Firstly, try to remove any focus on how others will react to you having a termination. Beyond your DH, their opinions count for nothing and, if they cared about you, they would support you no matter what.

Secondly, I wonder if you need some proper counselling after your first child. I also had a baby at the height of the pandemic but personally don’t feel I need to process anything about that. Perhaps because she was my second child but I still think it’s unusual. Talking to a professional may help.

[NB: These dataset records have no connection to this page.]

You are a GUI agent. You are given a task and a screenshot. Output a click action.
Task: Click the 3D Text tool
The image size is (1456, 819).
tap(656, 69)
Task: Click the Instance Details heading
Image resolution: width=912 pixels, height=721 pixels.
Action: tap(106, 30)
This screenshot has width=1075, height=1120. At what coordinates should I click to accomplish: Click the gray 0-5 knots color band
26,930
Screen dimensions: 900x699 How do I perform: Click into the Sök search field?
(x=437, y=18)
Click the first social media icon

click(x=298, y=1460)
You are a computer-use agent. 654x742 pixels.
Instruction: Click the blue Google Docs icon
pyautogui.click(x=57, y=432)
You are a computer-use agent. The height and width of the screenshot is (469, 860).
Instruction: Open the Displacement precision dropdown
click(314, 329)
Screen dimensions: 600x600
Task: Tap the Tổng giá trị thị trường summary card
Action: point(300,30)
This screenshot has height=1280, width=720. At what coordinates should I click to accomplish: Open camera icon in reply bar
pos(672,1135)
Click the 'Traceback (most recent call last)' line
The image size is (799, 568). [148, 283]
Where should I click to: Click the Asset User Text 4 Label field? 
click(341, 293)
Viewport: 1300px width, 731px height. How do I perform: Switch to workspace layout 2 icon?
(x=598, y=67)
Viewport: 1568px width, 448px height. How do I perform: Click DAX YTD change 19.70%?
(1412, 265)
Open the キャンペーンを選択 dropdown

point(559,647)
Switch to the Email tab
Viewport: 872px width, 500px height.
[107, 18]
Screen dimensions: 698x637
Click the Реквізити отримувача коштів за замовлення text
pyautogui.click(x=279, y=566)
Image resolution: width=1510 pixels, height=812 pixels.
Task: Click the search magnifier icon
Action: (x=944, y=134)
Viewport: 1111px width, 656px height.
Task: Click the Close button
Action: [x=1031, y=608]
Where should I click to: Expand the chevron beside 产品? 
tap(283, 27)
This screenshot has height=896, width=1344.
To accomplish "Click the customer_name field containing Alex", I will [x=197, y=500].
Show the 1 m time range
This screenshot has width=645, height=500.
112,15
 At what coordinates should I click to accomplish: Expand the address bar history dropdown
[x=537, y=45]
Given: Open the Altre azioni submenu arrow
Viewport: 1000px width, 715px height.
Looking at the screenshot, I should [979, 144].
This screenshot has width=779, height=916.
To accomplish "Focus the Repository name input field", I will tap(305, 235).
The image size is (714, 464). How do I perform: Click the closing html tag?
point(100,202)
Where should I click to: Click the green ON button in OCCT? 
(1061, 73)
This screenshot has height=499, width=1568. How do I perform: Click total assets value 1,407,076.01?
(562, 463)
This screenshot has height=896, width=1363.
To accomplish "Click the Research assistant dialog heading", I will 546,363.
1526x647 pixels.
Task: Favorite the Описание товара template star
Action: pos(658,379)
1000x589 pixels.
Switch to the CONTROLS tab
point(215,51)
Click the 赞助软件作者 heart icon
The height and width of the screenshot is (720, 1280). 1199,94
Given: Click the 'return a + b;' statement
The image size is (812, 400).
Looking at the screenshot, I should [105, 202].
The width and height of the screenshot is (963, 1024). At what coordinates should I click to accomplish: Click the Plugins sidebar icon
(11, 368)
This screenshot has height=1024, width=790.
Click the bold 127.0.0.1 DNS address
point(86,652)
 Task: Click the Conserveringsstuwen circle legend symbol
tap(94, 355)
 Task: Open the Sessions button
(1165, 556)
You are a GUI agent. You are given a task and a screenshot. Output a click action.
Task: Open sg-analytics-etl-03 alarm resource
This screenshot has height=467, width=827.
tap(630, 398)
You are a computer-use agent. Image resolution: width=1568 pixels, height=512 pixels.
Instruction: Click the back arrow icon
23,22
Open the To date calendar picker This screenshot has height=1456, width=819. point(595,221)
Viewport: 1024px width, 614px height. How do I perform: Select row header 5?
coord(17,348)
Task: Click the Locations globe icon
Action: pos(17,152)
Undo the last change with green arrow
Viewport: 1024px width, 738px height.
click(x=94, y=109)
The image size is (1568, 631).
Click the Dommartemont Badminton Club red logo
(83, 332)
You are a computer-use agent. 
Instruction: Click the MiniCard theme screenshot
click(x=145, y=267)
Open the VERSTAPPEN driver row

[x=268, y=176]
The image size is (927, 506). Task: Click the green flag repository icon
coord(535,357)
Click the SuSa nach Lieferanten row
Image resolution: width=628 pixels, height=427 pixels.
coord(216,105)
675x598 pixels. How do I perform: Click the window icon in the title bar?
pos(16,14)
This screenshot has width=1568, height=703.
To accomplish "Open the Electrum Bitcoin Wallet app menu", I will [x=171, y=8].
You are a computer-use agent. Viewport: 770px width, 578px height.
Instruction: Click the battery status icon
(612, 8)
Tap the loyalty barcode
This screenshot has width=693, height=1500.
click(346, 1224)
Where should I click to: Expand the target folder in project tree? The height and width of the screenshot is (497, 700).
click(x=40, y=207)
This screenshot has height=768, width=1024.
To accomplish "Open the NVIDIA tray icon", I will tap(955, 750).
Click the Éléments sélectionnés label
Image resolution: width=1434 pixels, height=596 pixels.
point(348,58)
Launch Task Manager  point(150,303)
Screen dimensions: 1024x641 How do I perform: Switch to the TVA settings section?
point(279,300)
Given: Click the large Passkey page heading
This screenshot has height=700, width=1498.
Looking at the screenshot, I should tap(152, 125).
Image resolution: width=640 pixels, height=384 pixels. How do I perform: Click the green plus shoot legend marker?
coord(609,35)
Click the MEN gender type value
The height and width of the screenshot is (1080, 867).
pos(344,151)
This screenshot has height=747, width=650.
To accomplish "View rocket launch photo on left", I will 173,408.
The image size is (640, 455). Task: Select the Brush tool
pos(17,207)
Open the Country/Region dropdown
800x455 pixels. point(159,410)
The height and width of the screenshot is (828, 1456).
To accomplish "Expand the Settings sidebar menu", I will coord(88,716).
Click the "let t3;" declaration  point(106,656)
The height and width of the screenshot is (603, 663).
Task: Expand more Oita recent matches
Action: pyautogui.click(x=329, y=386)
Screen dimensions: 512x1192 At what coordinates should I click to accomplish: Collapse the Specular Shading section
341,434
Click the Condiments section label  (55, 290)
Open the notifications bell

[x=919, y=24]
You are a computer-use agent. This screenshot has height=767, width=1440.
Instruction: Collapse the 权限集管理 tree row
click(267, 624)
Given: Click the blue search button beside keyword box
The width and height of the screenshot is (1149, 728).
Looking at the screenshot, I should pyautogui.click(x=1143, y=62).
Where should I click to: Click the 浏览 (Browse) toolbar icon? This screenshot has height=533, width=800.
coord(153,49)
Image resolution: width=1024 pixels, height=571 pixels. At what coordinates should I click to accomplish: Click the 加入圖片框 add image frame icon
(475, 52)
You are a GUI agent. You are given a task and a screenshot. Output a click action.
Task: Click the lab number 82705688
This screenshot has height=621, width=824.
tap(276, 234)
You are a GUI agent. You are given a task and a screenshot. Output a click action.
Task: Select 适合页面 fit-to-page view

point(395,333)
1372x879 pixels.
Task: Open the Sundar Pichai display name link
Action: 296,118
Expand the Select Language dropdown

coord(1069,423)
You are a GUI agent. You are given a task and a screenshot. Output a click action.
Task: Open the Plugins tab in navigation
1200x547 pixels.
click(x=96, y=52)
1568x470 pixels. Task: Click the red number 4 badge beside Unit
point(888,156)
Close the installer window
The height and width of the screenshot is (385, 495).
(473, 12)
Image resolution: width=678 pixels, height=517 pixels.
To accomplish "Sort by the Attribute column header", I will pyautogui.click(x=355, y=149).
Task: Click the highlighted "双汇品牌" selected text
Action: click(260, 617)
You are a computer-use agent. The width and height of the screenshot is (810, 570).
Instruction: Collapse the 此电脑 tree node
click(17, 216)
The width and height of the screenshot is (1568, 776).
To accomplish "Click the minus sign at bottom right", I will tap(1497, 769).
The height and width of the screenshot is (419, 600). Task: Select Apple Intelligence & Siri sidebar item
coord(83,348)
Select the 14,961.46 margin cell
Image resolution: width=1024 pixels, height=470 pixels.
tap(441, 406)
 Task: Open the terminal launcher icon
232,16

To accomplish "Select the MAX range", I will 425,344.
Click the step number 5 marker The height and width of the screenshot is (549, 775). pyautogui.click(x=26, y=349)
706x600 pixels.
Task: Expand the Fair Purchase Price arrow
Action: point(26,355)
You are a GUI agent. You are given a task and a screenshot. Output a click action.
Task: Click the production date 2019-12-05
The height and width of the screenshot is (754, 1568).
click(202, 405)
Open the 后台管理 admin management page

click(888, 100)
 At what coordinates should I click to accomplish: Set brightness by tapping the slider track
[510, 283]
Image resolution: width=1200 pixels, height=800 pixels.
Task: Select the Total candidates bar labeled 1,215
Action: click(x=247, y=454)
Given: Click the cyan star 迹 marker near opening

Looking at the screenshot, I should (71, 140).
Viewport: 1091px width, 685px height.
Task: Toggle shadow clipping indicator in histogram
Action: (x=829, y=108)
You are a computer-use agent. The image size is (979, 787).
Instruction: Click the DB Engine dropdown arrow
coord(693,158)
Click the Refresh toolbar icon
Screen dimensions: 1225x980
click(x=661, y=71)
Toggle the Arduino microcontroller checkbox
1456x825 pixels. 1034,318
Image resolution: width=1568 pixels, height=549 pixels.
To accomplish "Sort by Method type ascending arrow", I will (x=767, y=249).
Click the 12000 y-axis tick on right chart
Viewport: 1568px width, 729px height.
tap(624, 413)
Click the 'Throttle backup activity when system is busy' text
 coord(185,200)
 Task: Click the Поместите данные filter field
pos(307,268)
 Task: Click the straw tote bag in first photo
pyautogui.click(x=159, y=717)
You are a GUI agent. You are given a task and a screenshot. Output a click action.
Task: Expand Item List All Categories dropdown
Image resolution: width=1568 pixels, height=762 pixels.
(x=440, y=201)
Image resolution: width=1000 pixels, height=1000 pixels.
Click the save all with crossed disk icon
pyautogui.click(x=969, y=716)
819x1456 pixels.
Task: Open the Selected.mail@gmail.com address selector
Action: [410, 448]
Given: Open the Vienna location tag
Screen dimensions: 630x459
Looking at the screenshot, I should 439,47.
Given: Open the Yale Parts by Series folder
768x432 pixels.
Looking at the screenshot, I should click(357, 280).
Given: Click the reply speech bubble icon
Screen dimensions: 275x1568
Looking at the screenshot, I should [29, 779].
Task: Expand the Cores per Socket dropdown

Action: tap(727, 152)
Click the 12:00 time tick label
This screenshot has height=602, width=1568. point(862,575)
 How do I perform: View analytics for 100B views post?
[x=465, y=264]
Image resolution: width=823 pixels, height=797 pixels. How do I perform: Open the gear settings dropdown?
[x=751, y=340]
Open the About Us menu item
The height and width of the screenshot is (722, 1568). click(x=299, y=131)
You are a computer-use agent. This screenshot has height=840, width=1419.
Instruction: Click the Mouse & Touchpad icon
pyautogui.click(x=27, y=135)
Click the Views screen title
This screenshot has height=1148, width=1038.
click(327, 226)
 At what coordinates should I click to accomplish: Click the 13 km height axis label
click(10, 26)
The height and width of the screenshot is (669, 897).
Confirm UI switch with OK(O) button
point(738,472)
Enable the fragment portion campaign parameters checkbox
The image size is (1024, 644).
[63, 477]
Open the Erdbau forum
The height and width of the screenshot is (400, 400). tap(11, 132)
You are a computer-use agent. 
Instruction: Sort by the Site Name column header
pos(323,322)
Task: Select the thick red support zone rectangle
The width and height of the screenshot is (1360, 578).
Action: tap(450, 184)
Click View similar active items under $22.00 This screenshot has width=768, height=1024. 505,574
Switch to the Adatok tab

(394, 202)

Lastly, I have felt deep stress before each of my children and I would say 6w was about the peak time for that. How was I meant to cope? How could we survive on just SMP? What about our relationship? All the same concerns as you. I now have 3 DC and it is tough at times but generally gets easier every day. DH and I go through phases of feeling like we’re roommates but we both know we just have a young family and we still love each other. There will be time again for us soon enough.

@HaveADrinkOnMe, you need to make the right decision for you but I would definitely speak to a professional before you finalise anything.

Viviennemary · 29/04/2025 07:10

It's up to you. If you feel you will be judged just tell everyone you had a miscarriage. No need whatsoever to say it was a termination. Have some counselling to come to the best decision.

AliBaliBee1234 · 29/04/2025 07:15

I don't mean to sound harsh OP but everything you've listed are just sacrifices you make when having a baby. I'm assuming before you tried you were aware of these things and happy to go ahead so i'd give yourself some time to make sure it's not just some hormonal anxiety.